One of Texoma’s non profits is gearing up for one of its busiest times of the year. Grayson County Shelter Executive Director of Grayson County Shelter Sheila Penn said while things are picking up for both those needing to seek a room and those offering donations, there are vacancies for the shelter at this time.

The shelter typically sees around 320 residents come through year and helps about 1,200 non-residents in a year as well.

“We absolutely see an increase this time of year with Christmas and Thanksgiving coming up people are more generous this time of year,” Penn said. “It is great to see the residents getting excited.We have a church that comes in to provide a full dinner for our residents. We will have another church come in and provide a Christmas dinner between 4:30-7:30 p.m. on Dec. 8.”

Penn said the shelter started in 1987 following the passing of Donald Brandt who donated the building to the non-profit at the time of his death. It was done in honor of his late wife Helen Brandt.

The shelter provides a space for up to 46 residents to stay while seeking employment and housing. The shelter can house people for up to 21 days with the option of extending that stay if needed.

“Anytime the residents are working at the program and trying to secure housing, we can extend that stay longer if need be,” Penn said. “We know it is hard to secure housing once you find a job. We want them to be able to save up for the deposits and to get the utilities on and everything.”

Penn said the shelter relies on contributions and support from area churches who often provide food for the meals as well as assist with toy drives and various other drives and provide necessities to those staying at the shelter. One thing the shelter does is provides food boxes with things like vegetables, canned goods, bread and other items to those in need.

Right now, there is also a coat drive going on.

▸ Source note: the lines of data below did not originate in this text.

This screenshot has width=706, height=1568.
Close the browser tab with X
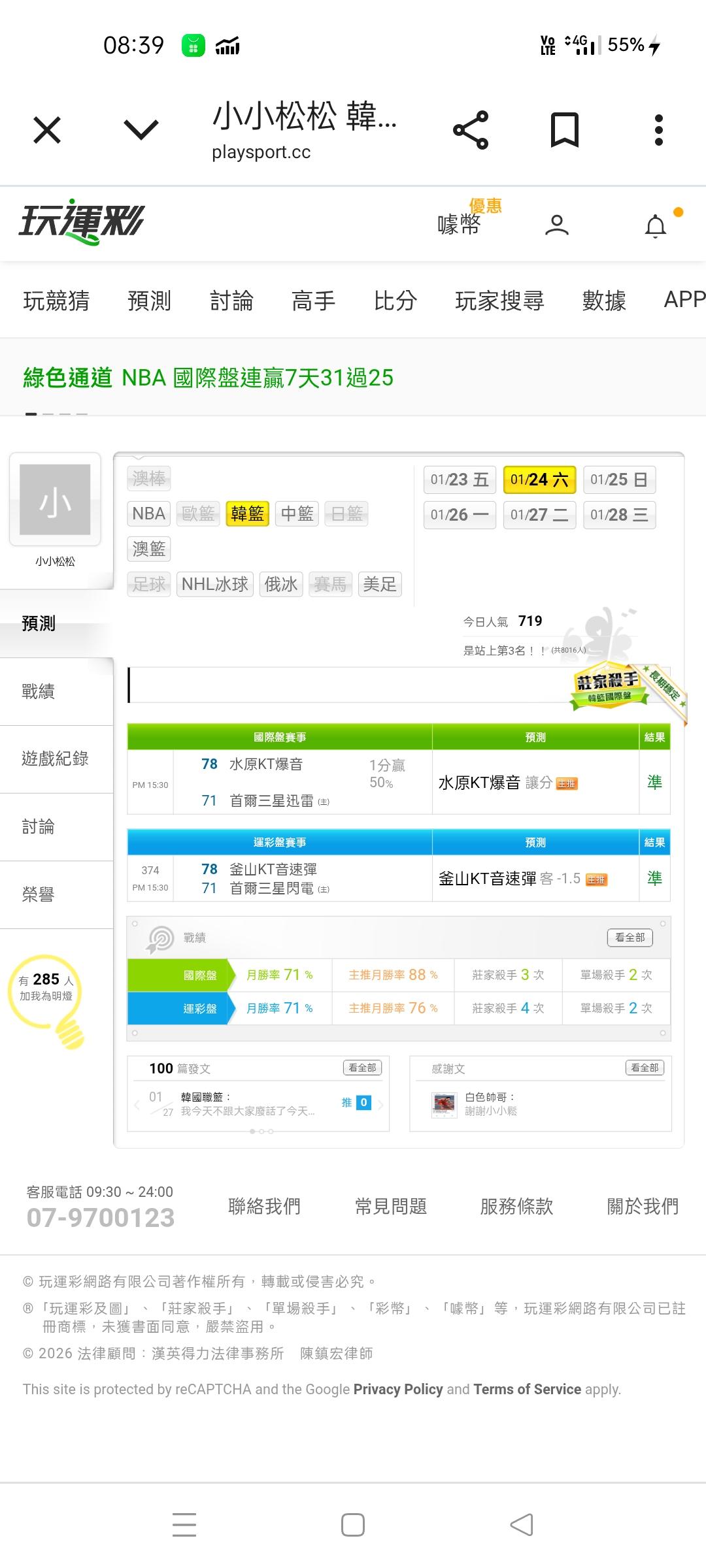coord(47,130)
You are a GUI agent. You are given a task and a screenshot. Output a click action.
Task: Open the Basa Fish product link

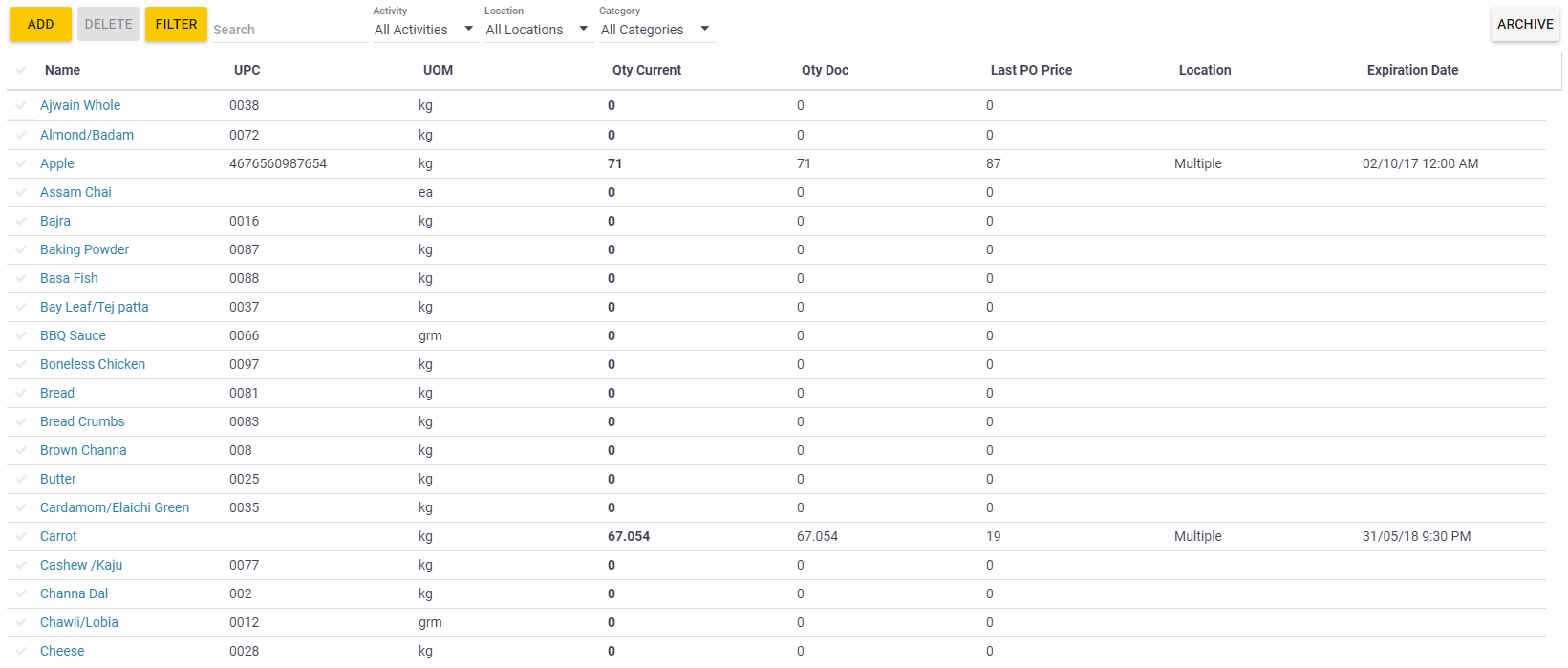68,278
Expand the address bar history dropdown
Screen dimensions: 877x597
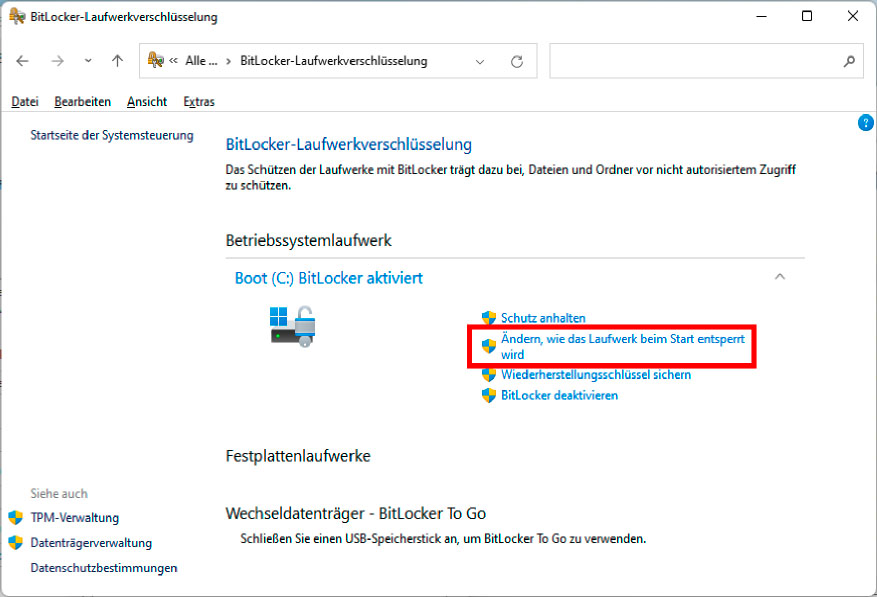pyautogui.click(x=481, y=61)
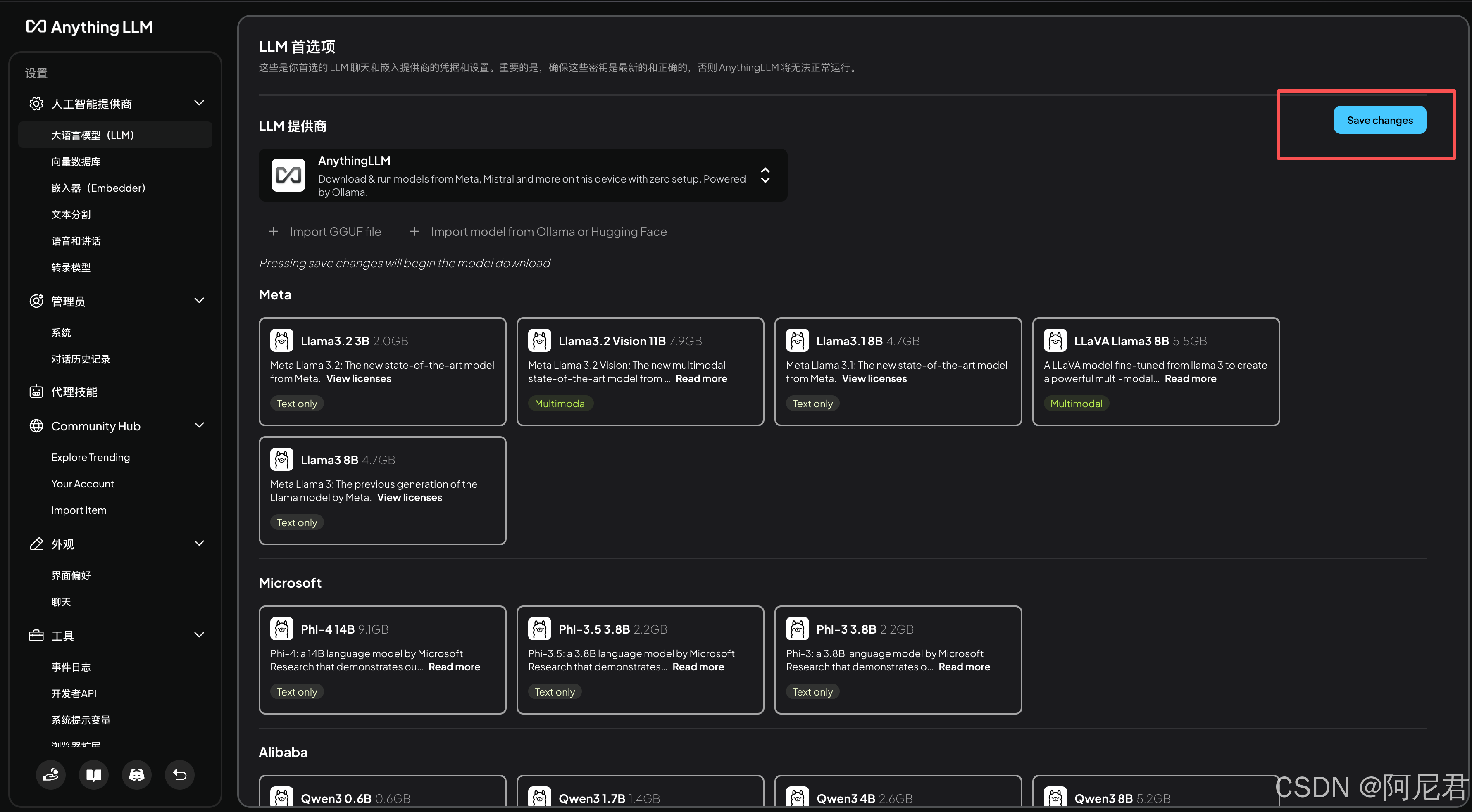Click Import model from Ollama or Hugging Face

[x=548, y=231]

In addition to coats, the shelter will hand out gloves, blankets, scarves, sleeping bags or anything else needed to help get through the colder months. Penn said the shelter typically sees an increase during the months with more extreme weather bringing people indoors.

Next to the shelter is a thrift store that supports the shelter. The residents of the shelter are required to do chores to help out, and the thrift store is one place they can volunteer. The store also provides volunteer opportunities from members of the community.

The shelter puts together care packages for the people it serves. Those include items like toothbrushes and toothpaste, deodorant, snacks and water bottles.

Another source of assistance for the shelter is the Angel Wish Christmas Tree which is sponsored by the Hilton Garden Inn. There will be names of residents along with a wish list on the angel tree that people can donate towards.

“We have tons of organizations in the community, individuals who all contribute to us on a day-to-day basis throughout the year,” Penn said. “We love the fact our community gets out and helps us. Without their involvement we couldn’t exist.”

Residents are required to meet certain criteria in order to stay at the shelter in order to promote the safety of everyone. Some of those include passing a drug and background test. Violent offenders will not be admitted. Because there may be children present at times, the shelter also has someone on staff 24/7.